Before 1968, the law required substantial evidence to impede liberty or seize property. But the Fourth Amendment does not protect consensual encounters. During the Terry case, the Supreme Court found that the police should have the power to search, even without probable cause, to protect themselves from weapons. The Terry stop operates under the assumption that though stop and frisk is an intrusion, the potential harm from weapons outweighs it.

The cases following Terry expanded the power of the police. While the original case was concerned with armed violence and firsthand observation by officers, Adams v. Williams (1972) extended the doctrine to drug possession backed up by the secondhand hearsay of an informant. The Adams v. Williams case set a precedent in that police did not need a first person observation but could get information from a confidential informant instead. Regarding this case, Justice Marshall stated, "Today's decision invokes the specter of a society in which innocent citizens may be stopped, searched, and arrested at the whim of police officers who have only the slightest suspicion of improper conduct." United States v.
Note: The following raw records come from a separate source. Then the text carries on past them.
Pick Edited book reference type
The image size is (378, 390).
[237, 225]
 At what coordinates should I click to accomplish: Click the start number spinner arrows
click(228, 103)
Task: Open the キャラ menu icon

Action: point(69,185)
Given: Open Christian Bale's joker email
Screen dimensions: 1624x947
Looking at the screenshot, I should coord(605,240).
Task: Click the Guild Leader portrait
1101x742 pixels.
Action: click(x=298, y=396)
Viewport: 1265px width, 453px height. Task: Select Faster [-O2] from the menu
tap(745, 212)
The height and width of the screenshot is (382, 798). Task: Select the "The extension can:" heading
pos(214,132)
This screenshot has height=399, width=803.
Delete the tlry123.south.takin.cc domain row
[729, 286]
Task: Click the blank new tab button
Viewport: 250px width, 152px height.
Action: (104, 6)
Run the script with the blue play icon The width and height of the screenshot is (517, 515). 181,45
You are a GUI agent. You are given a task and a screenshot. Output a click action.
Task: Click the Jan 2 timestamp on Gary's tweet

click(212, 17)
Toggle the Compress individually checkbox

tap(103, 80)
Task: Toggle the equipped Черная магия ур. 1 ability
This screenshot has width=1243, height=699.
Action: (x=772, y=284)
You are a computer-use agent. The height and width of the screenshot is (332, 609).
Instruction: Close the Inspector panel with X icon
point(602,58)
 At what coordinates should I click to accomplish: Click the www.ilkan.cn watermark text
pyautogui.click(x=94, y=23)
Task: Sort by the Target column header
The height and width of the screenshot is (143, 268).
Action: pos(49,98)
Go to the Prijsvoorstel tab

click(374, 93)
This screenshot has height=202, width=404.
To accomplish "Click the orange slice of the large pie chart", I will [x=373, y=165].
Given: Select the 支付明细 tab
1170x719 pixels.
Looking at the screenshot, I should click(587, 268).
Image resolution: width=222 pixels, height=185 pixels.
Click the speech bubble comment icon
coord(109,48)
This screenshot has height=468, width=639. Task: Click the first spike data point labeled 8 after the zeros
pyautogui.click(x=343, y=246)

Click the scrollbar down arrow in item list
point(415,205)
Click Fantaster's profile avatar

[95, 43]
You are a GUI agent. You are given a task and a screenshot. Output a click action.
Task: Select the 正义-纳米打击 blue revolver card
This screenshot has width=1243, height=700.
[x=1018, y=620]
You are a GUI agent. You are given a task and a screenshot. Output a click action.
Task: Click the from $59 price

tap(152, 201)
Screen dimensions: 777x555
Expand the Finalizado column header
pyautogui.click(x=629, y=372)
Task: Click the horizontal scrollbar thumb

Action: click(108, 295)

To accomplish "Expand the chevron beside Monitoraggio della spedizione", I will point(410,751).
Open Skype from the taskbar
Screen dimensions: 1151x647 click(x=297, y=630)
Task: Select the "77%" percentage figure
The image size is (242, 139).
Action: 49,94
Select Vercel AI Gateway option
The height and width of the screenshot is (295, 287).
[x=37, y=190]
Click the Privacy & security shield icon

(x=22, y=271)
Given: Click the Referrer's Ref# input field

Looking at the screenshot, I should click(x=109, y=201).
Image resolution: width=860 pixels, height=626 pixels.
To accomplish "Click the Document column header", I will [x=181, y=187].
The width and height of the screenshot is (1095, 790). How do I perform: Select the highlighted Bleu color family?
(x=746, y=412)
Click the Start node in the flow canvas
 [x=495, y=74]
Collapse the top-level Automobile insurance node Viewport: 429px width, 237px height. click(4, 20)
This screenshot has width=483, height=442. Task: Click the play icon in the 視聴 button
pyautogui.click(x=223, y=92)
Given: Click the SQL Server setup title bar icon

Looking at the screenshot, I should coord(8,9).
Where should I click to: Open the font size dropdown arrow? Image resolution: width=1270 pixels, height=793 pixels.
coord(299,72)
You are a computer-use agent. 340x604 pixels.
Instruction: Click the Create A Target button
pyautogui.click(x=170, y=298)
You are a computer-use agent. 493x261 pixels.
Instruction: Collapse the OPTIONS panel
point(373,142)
Hensley (1985) ruled that police officers may stop and question suspects when they believe they recognize them from "wanted" flyers issued by another police department. In Illinois v. Wardlow (2000), a person's unprovoked flight from Chicago police officers in "an area known for heavy narcotics trafficking" constituted reasonable suspicion to stop him.

Usually during a Terry stop, the police ask those they detain to identify themselves. Several states require people to provide their names to the police. In Hiibel v. Sixth Judicial District Court of Nevada (2004), these stop and identify statutes were deemed constitutional. While the specifics of "stop and identify" statutes and ordinances vary, a significant number of states and local jurisdictions have "stop and identify" statutes. In New York, Courts have limited the effects of Terry by creating a four level continuum of intrusion each of which requires its own level of suspicion. This allows police officers who encounter individuals on the street to approach an individual with as little as an articulable and objective credible reason. In People v. DeBour, New York's highest Court permitted the police to stop an individual for crossing the street when the individual observed the police.

Lacking reasonable suspicion, police may stop a person based on a hunch, constituting a "consensual" stop. United States v. Mendenhall found that police are not generally required to advise an individual that they were stopped on a consensual basis and that they may leave at any time. A person can typically determine if a stop is consensual by asking, "Am I free to go?". If the officer responds in the negative or does not respond, the person is being detained under a Terry stop; otherwise the person may leave. Mendenhall also found that a consensual stop can be converted into an unconstitutional Terry stop by circumstances such as "the threatening presence of several officers, the display of a weapon by an officer, some physical touching of the person of the citizen, or the use of language or tone of voice indicating that compliance with the officer's request might be compelled". Police who conduct an unconstitutional Terry stop can face administrative discipline and a civil suit.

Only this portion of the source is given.